If you wish to see, wash your eyes in the water of the Word and behold God in Christ. Faith comes by hearing, and hearing by the Word of God. I pray he grants you faith to see what is not seen, but believed.

Saturday, April 27, 2013

LOVE AND BEING IN LOVE

There is love and there is being "in love". When we love people we seek what is best for them. And when we are in love, we feel that one is best for us.

Love means finding satisfaction in the well-being of an object, and therefore seeking good on that one's behalf.

Being in love, however, means finding satisfaction in the very fact of another's being; rejoicing that someone or something "is" at all.

To the extent we seek another's good, we love. To the extent we value another's being, we are in love.

It is possible to love without being "in love", but then love remains imperfect because it witholds the fullest good which comes when we rejoice in another's being.

We may also be "in love" without loving, but then that person is less than what he or she could be, a loved one, and we have less to be in love with.

To love our neighbors "as ourselves" is to love them as we wish to be loved, or ought to wish. It is to seek their welfare and rejoice in their being as if our life was bound up with them. It is to use equal vigor promoting their good as ours, and the same ferocity to preserve their being as we would exert to save ourselves. To truly love others as ourselves is to be pleased at their existence as we are for our own.

None of us has done this, save Christ alone.

Saturday, April 6, 2013

Dr. Seuss and Human Depravity

“You have brains in your head. You have feet in your shoes. You can steer yourself any direction you choose. You're on your own. And you know what you know. And YOU are the one who'll decide where to go...” [1]
Smack in the middle of his whimsical praise of human freedom, and without realizing it, Dr. Seuss expressed the crisis created by mankind's fall into sin and depravity. Man is naturally "on his own" to will the direction of his life.

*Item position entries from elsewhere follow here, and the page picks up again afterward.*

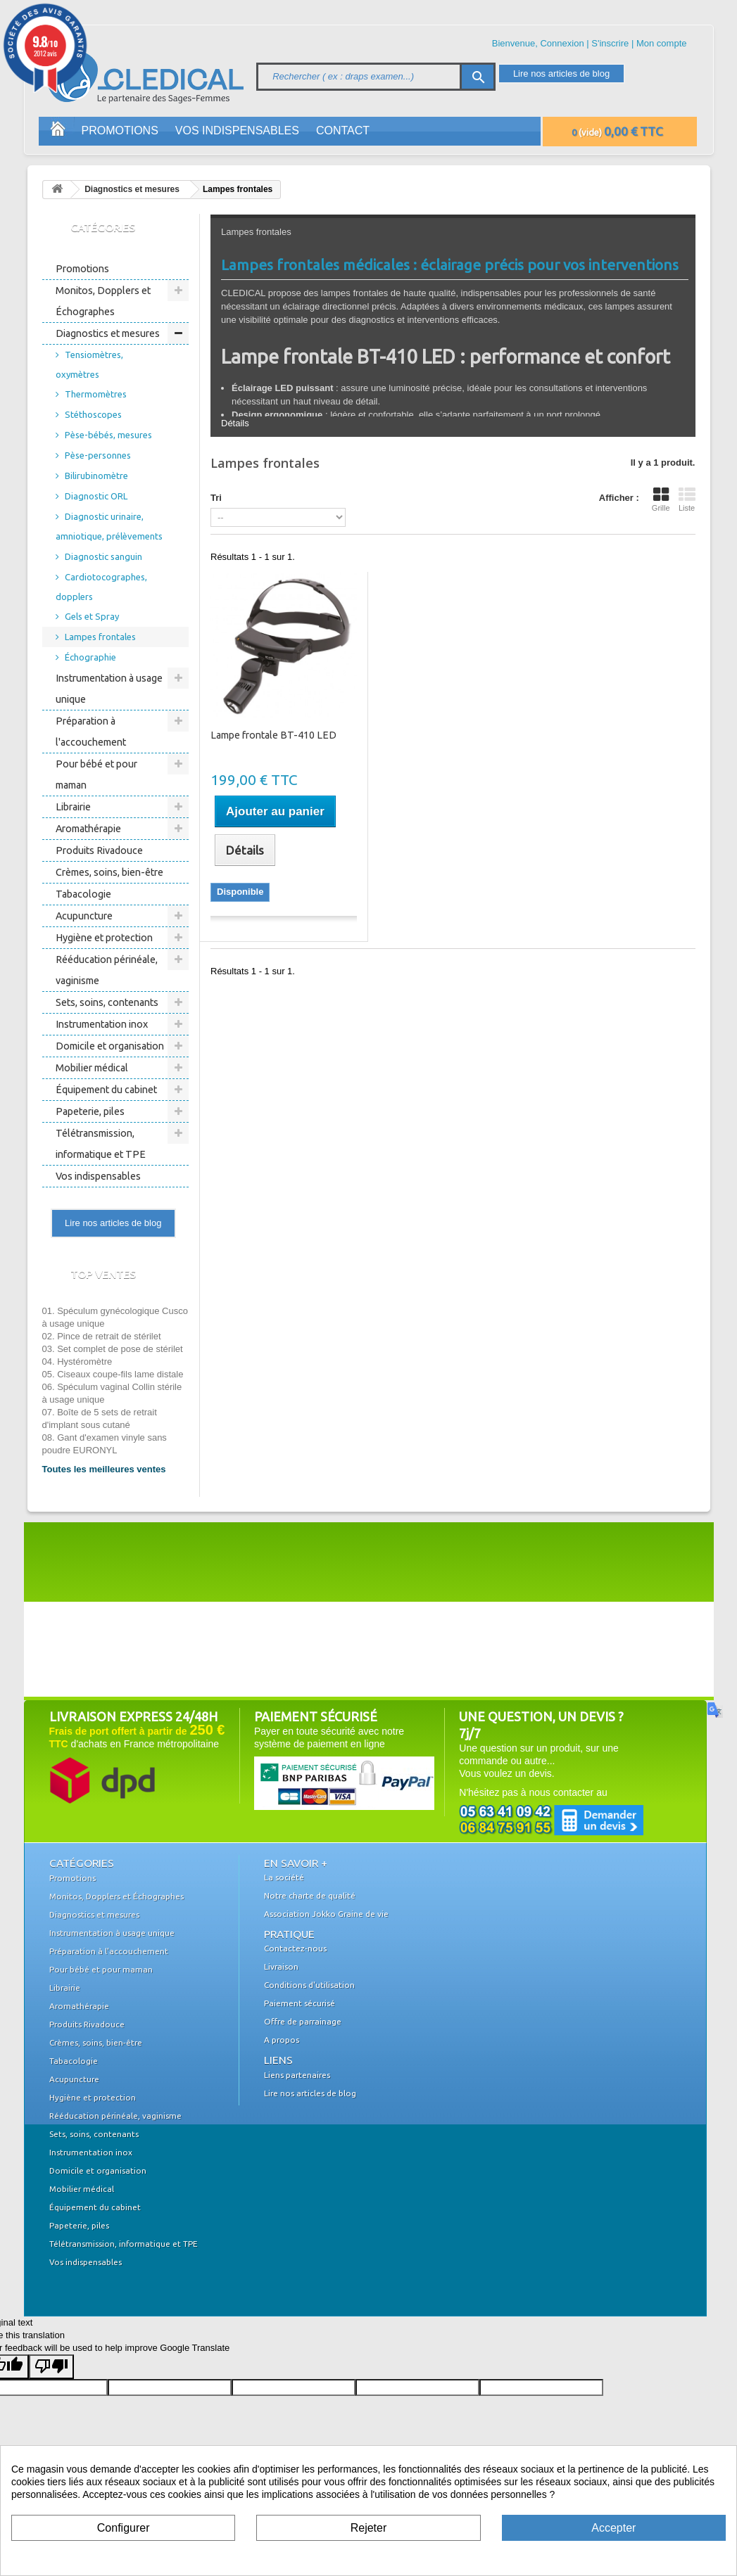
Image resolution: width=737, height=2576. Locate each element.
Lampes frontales (100, 637)
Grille (661, 499)
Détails (235, 423)
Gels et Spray (92, 616)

How free are we? Free enough to be who we are, and no more. That is, humans can make genuine choices uncoerced by outside forces. However, no one, including God, is able to will contrary to his or her inward nature.

Choices are always made within a range that is strictly limited by our desires and abilities. For instance, physical limitations often prevent people from willing as they would, such as to fly without the aid of technology, or to see out of blind eyes. Likewise, God's nature as an unchangeable, holy being prevents any possibility of his ever willing to sin. His lack of "total freedom" of will constitutes the point at which God is most morally free—free even from the potential to sin.

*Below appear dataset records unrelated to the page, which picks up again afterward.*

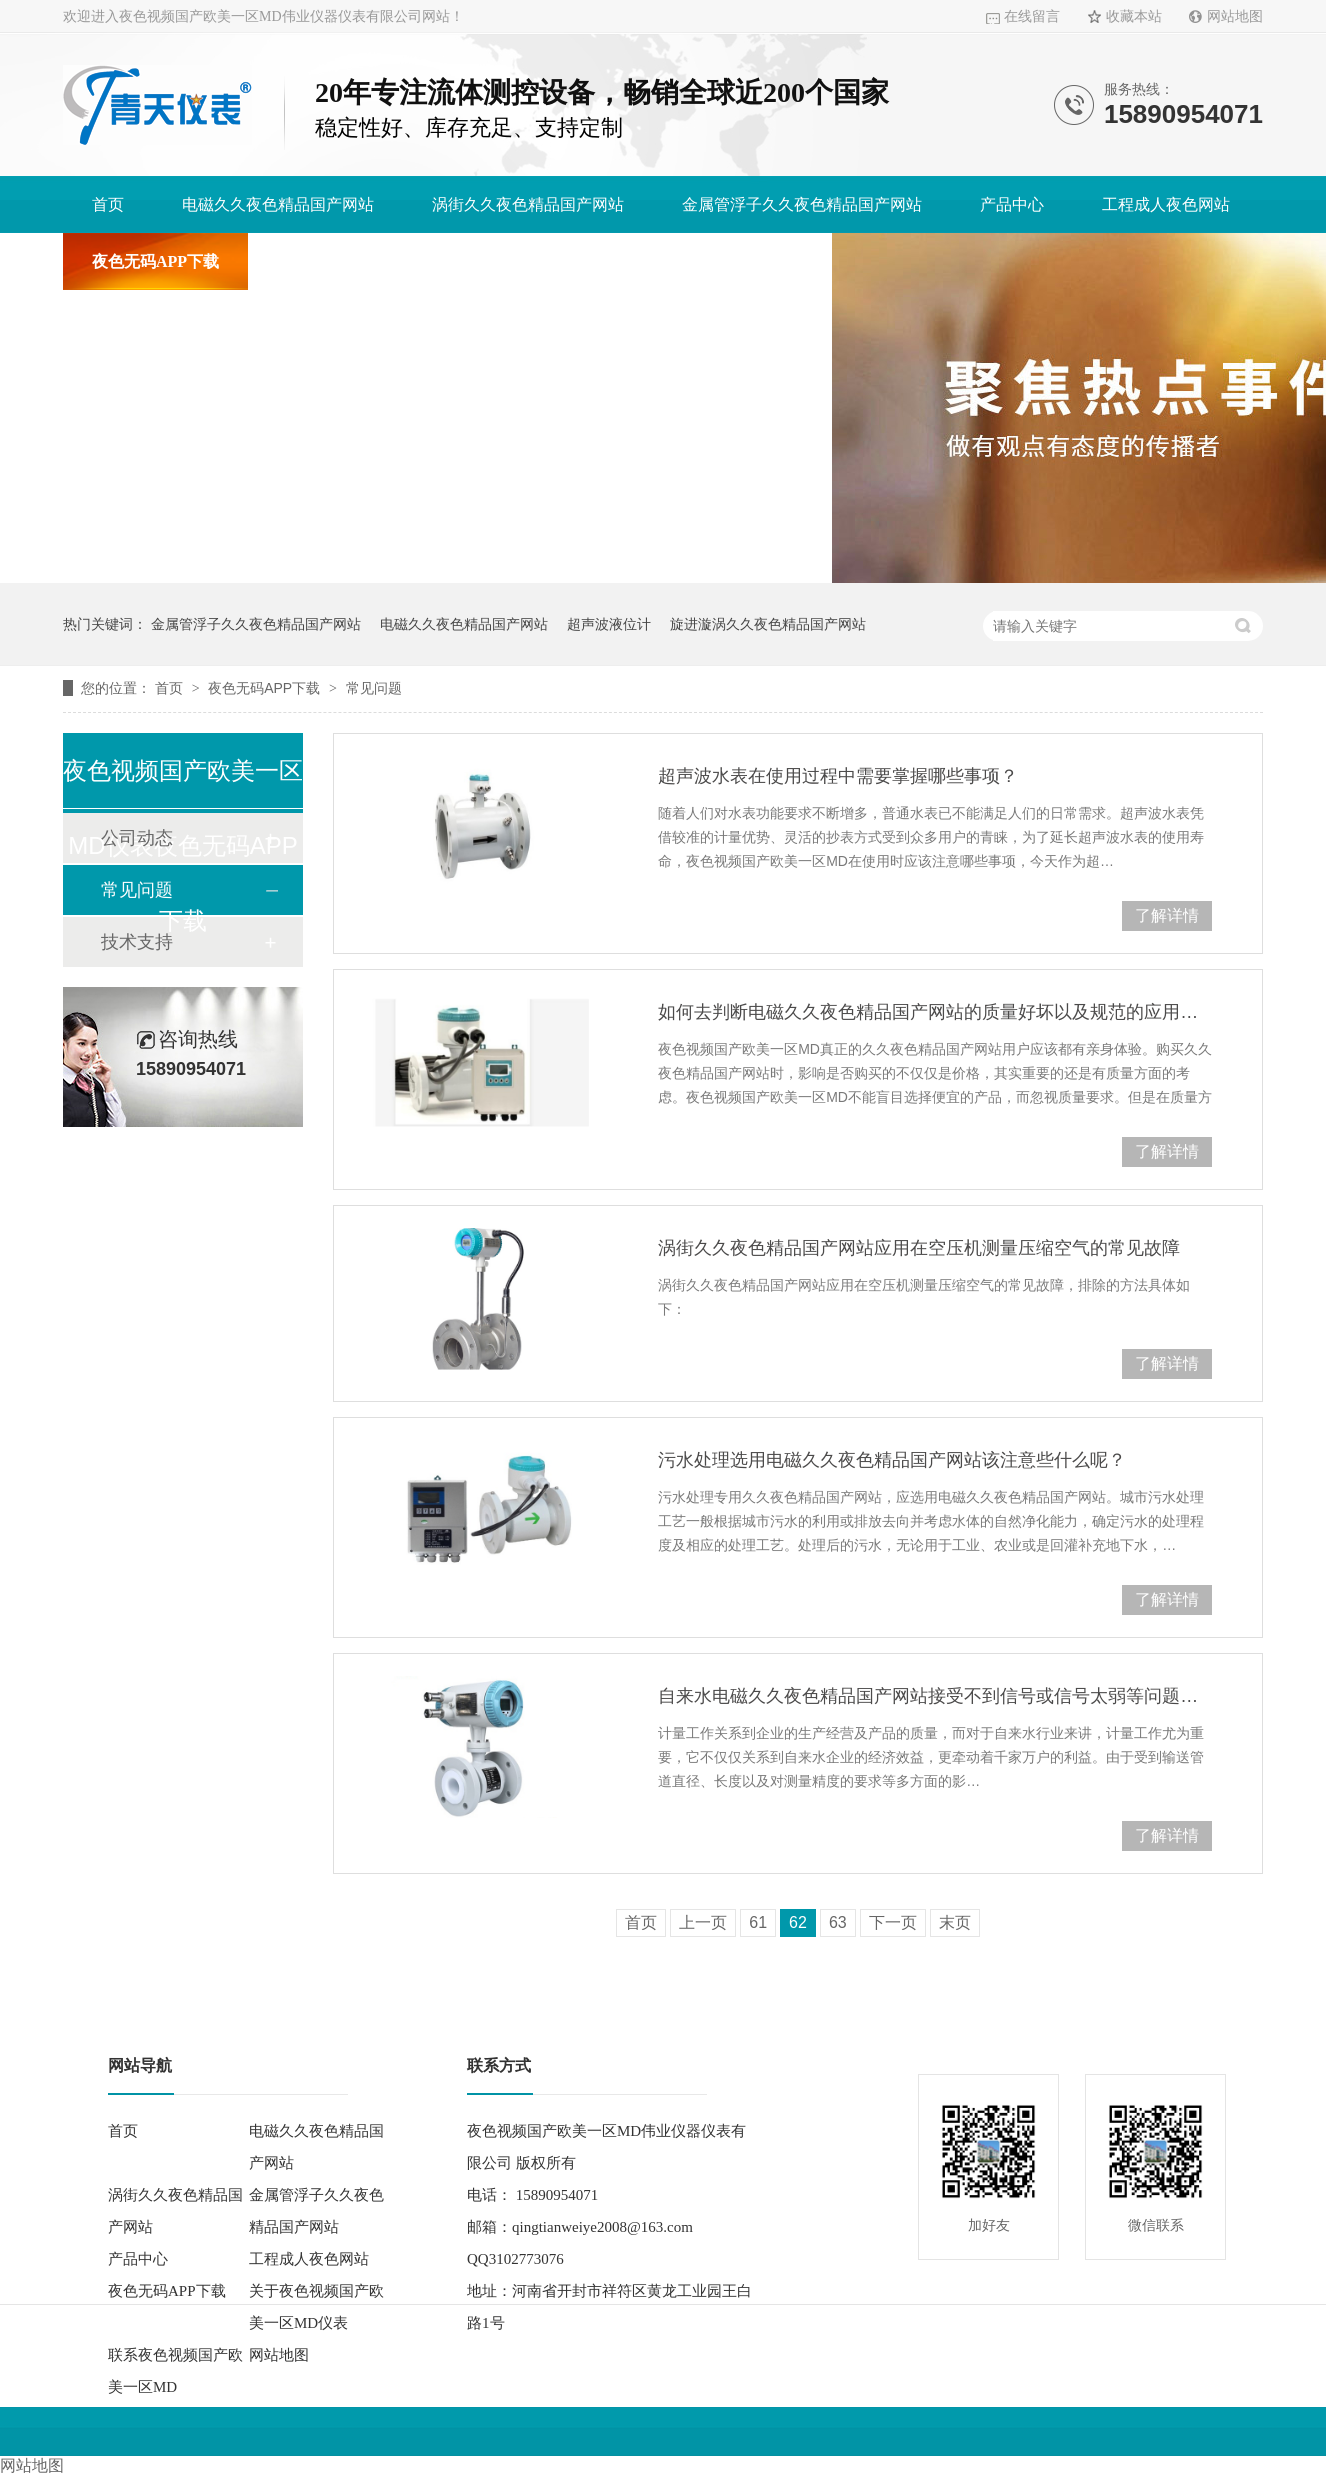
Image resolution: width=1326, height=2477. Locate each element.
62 (798, 1922)
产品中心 (1012, 204)
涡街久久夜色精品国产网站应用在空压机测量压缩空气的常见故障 (919, 1248)
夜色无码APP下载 (155, 261)
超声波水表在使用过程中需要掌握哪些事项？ (838, 776)
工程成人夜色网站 (1166, 204)
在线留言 (1032, 16)
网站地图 (1235, 16)
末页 (955, 1922)
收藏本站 (1134, 16)
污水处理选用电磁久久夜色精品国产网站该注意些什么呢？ (892, 1460)
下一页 (893, 1922)
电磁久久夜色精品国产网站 (278, 204)
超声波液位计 (609, 624)
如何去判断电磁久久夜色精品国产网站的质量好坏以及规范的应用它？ (935, 1012)
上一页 (703, 1922)
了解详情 (1167, 915)
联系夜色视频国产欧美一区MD (694, 261)
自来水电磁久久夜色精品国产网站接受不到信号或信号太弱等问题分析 (935, 1696)
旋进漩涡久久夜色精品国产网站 (768, 624)
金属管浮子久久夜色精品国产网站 (802, 204)
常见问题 (374, 688)
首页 (108, 204)
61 (758, 1922)
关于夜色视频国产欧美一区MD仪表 (402, 261)
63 (838, 1922)
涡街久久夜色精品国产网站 (528, 204)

Unlike God, man after Adam is conceived in sin and corrupt to the core. (Psm. 51:5) His fallen nature sets the range of his choices. Every thought and act is corrupted by self-worship and unbelief, so much that the Bible declares of that apart from the Spirit, "no one does good, no, not one." More than four times the Scripture says no one naturally seeks the true God. "The person without the Spirit does not accept the things that come from the Spirit of God but considers them foolishness, and cannot understand them because they are discerned only through the Spirit." (1 Cor. 2:14)

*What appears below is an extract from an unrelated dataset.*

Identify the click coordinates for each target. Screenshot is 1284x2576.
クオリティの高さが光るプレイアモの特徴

Yes, Dr. Seuss, we are free to be who we are, but we are by nature God-haters addicted to sin and captive to unbelief in God's promises in Christ. Left to our natural corruption, we would only choose the direction of death, because it is the only path our fallen hearts would find pleasing.

Man has sin in his soul. He's depraved to his shoes. He is bound by his nature to sinfully choose. Without grace he is lost, despite all that he knows, because all he decides is to forfeit his soul.

Therefore until God exerts the transformative power of grace, granting new hearts, new natures, new birth—we go the only way that makes sense to us, straight to hell. "No man comes to me unless the Father compels him." (John 6:44) Without the Spirit of regeneration, we are truly "on our own."

Thankfully, Christ does not ask us to have faith in our natural power to will. He bids us to trust that what is impossible for man is possible for God, and therefore simply to trust his promise: "Whoever believes in the Son has eternal life." (John 6:36) Do not wait for power to believe. Believe and thank God for his saving power.